You may feel like you have second class equipment but why do you have to fell like second class citizen/photographer?! I look at photos taken many years ago and can't stop admiring the skills and the knowledge of the guys that made it with their "crappy equipment"! It is one thing what the nowadays engineers can offer and very different thing what you and your skills can offer. Better instruments can make the final results better/or just easier, crappy masters can ruin the work of any instrument!


----------



## AlanF (Sep 7, 2020)

ISv said:


> You may feel like you have second class equipment but why do you have to fell like second class citizen/photographer?! I look at photos taken many years ago and can't stop admiring the skills and the knowledge of the guys that made it with their "crappy equipment"! It is one thing what the nowadays engineers can offer and very different thing what you and your skills can offer. Better instruments can make the final results better/or just easier, crappy masters can ruin the work of any instrument!

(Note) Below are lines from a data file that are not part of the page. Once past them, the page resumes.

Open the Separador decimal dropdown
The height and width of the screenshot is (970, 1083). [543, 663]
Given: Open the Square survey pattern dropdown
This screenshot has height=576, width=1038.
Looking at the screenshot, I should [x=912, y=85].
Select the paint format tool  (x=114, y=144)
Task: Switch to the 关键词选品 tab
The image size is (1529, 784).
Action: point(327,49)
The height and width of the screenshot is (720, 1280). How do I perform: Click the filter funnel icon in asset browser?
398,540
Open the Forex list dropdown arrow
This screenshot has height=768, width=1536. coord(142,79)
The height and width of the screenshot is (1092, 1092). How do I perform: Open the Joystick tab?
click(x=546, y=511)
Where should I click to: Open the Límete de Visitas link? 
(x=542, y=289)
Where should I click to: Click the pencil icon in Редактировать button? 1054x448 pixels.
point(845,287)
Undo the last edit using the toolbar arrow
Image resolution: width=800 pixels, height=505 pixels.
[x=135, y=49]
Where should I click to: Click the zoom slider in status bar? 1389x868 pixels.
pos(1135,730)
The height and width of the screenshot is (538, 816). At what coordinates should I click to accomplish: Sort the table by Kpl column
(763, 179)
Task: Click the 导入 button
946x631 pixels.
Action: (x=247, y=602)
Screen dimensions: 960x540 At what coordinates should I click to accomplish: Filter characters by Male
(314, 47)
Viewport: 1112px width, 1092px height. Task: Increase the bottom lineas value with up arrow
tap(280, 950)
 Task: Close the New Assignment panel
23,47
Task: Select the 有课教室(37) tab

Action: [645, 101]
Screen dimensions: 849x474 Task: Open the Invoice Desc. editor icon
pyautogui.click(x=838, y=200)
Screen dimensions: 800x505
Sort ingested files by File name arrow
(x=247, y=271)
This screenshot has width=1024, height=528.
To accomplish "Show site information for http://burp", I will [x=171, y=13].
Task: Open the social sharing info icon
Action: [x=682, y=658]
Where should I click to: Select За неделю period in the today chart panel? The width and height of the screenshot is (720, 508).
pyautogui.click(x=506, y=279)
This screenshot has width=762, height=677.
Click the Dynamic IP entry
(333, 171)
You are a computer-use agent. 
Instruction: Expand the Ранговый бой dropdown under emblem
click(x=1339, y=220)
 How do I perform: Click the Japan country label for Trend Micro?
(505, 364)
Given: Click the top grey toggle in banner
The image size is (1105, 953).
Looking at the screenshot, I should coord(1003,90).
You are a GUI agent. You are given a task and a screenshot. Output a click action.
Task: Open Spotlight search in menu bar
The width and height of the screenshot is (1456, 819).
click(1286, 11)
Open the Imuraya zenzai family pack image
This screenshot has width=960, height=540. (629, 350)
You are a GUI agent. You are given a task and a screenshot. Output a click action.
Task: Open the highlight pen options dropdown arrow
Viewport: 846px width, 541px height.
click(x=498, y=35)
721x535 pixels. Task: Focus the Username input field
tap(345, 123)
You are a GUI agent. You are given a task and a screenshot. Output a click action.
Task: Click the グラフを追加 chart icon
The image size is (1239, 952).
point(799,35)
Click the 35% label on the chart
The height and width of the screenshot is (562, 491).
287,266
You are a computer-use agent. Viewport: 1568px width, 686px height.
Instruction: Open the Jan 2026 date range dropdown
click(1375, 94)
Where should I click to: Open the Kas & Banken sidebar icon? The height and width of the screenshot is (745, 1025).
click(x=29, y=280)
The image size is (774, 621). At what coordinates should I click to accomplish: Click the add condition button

It's another of my little ironic, self-deprecatory, jokes that members of CR who use the spelling Rumour will realise immediately but not all of those who spell it Rumor. I don't use a  to denote a joke unless doing otherwise might offend someone who got the wrong end of the stick.


----------



## privatebydesign (Sep 7, 2020)

I generally type the word rumour with a ’u’ through force of habit, but spellcheck removes it automatically. I suppose it’s because I am English but live and work mostly in the USA and my devices assume I want the US spelling.


----------



## AlanF (Sep 9, 2020)

The Common Blue Damselfly male looks fairly innocuous but he is not very nice with females.


----------



## Click (Sep 9, 2020)

Beautiful shots, Alan.


----------



## koenkooi (Sep 10, 2020)

Something a bit different, video instead of photos  A few weeks ago I rented an R5, which the rental agency lost a few days before the date and suggested a complementary upgrade to the 1DX3. Armed with the 1DX3 and 180L I took a lot of pictures that morning, but also recorded short video clips using the 4K and 4K crop mode.











And one from earlier with the RP in my back yard. It was very windy and I tried to stabilize it in post. Pay attention to the background, it's a fence which doesn't move, but after stabilizing on the dragonfly it suddenly becomes mobile  Even with the terrible rolling shutter it shows how much of the face is used for chewing.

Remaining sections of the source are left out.